* _WHAT THIS TASK INVOLVES_
Beginning with the line below that contains "The width and height of the screenshot is (480, 480)." and ending with the line that contains "Select participant tile 张江华-法大", copy every line exactly. Copy nothing else.

* _SUPPLIED INFORMATION_
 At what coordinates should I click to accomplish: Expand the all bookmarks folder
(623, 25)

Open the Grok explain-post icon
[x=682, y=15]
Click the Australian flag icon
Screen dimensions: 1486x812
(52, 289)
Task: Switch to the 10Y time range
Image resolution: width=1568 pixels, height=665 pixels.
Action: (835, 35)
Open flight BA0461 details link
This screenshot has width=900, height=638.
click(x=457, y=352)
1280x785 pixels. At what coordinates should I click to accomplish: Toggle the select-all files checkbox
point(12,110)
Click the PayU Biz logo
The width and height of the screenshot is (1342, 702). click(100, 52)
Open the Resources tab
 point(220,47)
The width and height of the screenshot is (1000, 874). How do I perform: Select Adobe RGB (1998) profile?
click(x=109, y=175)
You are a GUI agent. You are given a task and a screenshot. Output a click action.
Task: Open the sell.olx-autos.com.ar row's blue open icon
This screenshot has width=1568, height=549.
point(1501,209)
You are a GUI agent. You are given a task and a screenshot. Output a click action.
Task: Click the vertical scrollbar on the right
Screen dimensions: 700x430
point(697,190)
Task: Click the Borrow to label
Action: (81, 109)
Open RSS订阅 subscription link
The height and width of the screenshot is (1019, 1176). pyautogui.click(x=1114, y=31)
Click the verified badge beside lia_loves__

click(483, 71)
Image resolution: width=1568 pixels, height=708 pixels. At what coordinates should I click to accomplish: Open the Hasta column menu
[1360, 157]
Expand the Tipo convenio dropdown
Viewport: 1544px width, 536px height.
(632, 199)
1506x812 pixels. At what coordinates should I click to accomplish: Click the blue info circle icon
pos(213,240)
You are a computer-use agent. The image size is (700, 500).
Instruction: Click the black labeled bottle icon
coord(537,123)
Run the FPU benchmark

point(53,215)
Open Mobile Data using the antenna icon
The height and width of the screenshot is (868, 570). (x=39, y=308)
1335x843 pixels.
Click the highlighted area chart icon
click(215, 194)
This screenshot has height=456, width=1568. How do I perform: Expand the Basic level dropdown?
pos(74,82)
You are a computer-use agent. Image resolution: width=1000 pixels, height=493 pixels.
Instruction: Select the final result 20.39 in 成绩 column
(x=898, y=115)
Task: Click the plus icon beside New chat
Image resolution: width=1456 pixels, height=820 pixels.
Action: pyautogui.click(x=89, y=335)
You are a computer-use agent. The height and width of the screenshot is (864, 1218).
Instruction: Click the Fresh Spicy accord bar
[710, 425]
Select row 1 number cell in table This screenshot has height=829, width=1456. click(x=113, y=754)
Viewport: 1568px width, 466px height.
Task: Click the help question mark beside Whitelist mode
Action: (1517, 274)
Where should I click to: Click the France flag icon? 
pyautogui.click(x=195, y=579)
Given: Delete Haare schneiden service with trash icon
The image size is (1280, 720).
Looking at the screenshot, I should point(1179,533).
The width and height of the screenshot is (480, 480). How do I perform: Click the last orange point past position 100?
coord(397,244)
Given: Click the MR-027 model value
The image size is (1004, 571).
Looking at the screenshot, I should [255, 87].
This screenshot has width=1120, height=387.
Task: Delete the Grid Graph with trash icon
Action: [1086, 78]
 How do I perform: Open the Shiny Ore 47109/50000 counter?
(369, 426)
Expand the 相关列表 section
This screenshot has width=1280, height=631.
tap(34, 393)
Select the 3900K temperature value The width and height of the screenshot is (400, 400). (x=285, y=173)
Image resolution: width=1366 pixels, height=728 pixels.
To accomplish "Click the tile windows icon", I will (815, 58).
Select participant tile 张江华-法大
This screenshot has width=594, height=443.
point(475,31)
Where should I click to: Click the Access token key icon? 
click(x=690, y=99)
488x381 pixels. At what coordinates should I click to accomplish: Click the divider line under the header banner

* _WRITTEN SOLUTION_
The width and height of the screenshot is (480, 480). How do I perform: Click the last orange point past position 100?
coord(397,244)
Given: Click the MR-027 model value
The image size is (1004, 571).
Looking at the screenshot, I should [255, 87].
This screenshot has width=1120, height=387.
Task: Delete the Grid Graph with trash icon
Action: [1086, 78]
 How do I perform: Open the Shiny Ore 47109/50000 counter?
(369, 426)
Expand the 相关列表 section
This screenshot has width=1280, height=631.
tap(34, 393)
Select the 3900K temperature value The width and height of the screenshot is (400, 400). (x=285, y=173)
Image resolution: width=1366 pixels, height=728 pixels.
To accomplish "Click the tile windows icon", I will (815, 58).
Select participant tile 张江华-法大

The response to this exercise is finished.